### Data

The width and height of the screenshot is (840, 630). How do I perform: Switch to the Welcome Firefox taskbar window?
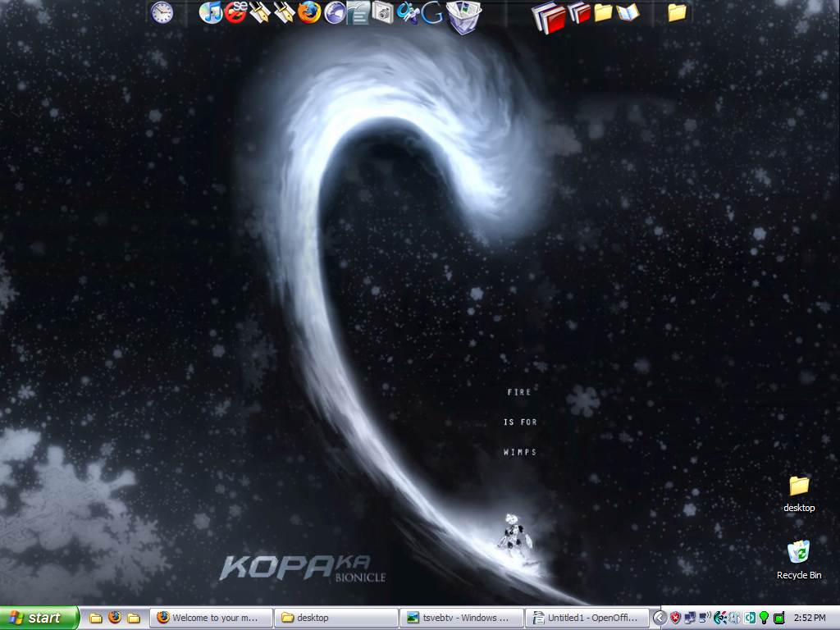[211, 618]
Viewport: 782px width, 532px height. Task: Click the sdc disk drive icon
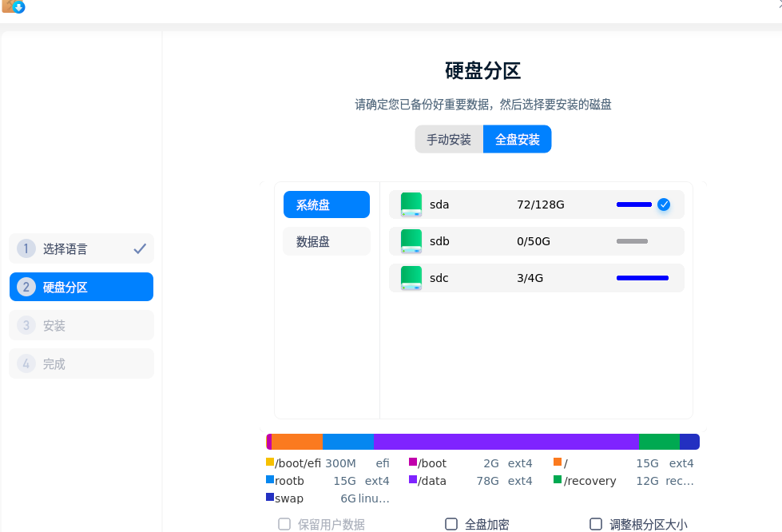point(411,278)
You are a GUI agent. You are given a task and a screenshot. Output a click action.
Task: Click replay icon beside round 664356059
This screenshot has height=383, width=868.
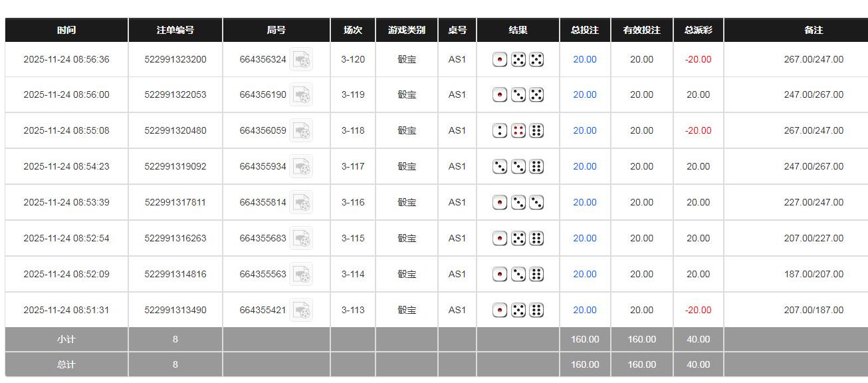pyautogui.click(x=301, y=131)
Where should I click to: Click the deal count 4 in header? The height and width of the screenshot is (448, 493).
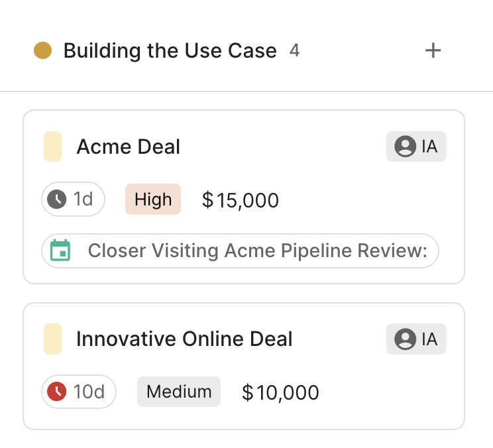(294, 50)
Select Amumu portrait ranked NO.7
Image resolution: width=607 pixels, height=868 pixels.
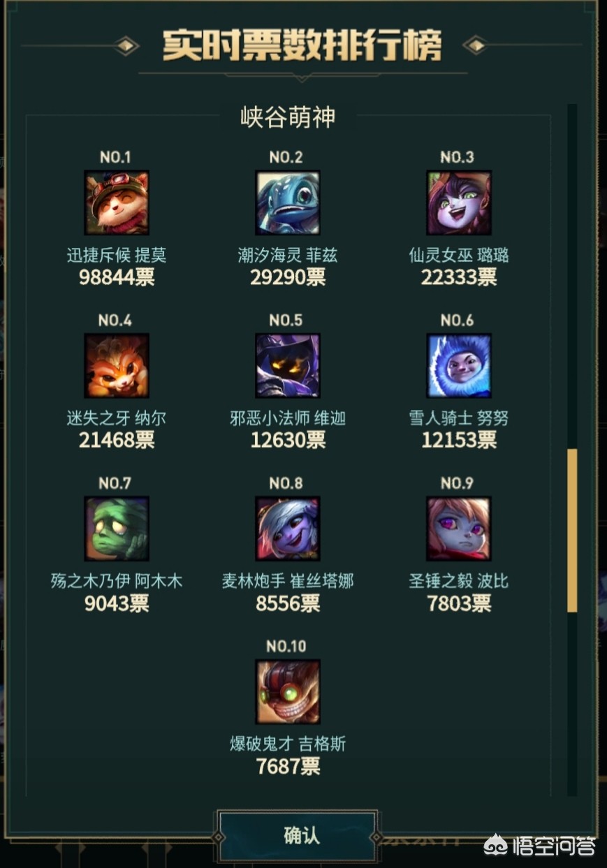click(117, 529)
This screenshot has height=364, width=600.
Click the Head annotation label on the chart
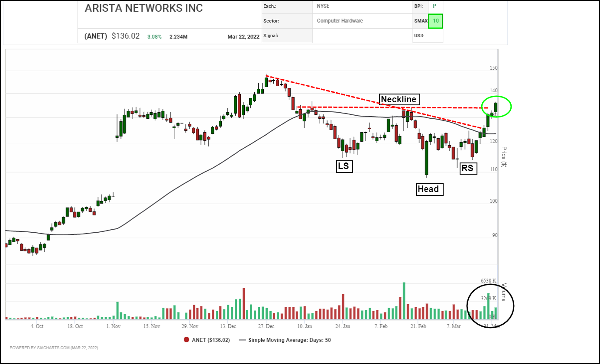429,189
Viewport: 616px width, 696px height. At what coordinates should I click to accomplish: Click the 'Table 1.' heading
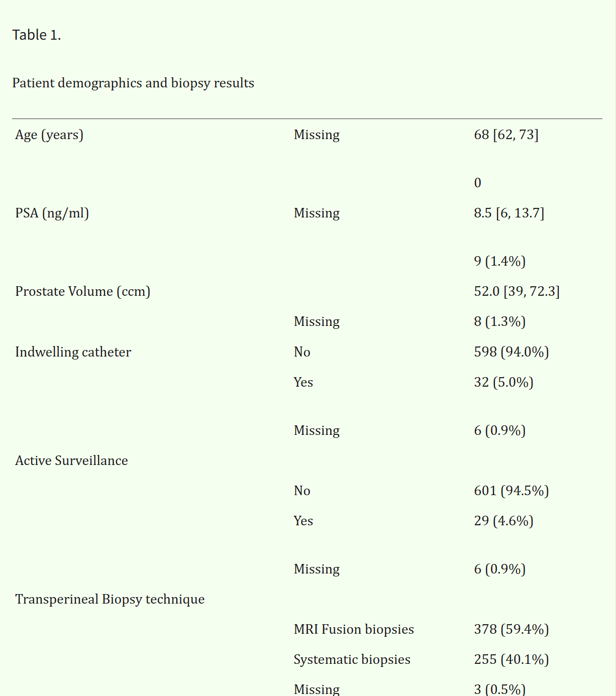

######

- [Exercise]: Produce a verbatim copy of every entry, excluding pictures.

- [Expected answer]:
The width and height of the screenshot is (840, 630). How do I perform: Switch to the Welcome Firefox taskbar window?
[211, 618]
Viewport: 782px width, 532px height. Task: Click the sdc disk drive icon
point(411,278)
You are a GUI agent. You are given a task and a screenshot. Output a click action.
Task: Click replay icon beside round 664356059
This screenshot has height=383, width=868.
pyautogui.click(x=301, y=131)
Where should I click to: Click the deal count 4 in header? The height and width of the screenshot is (448, 493).
(294, 50)
Select Amumu portrait ranked NO.7
Image resolution: width=607 pixels, height=868 pixels.
click(117, 529)
This screenshot has height=364, width=600.
Click the Head annotation label on the chart
429,189
Viewport: 616px width, 696px height. At what coordinates should I click to accomplish: Click the 'Table 1.' heading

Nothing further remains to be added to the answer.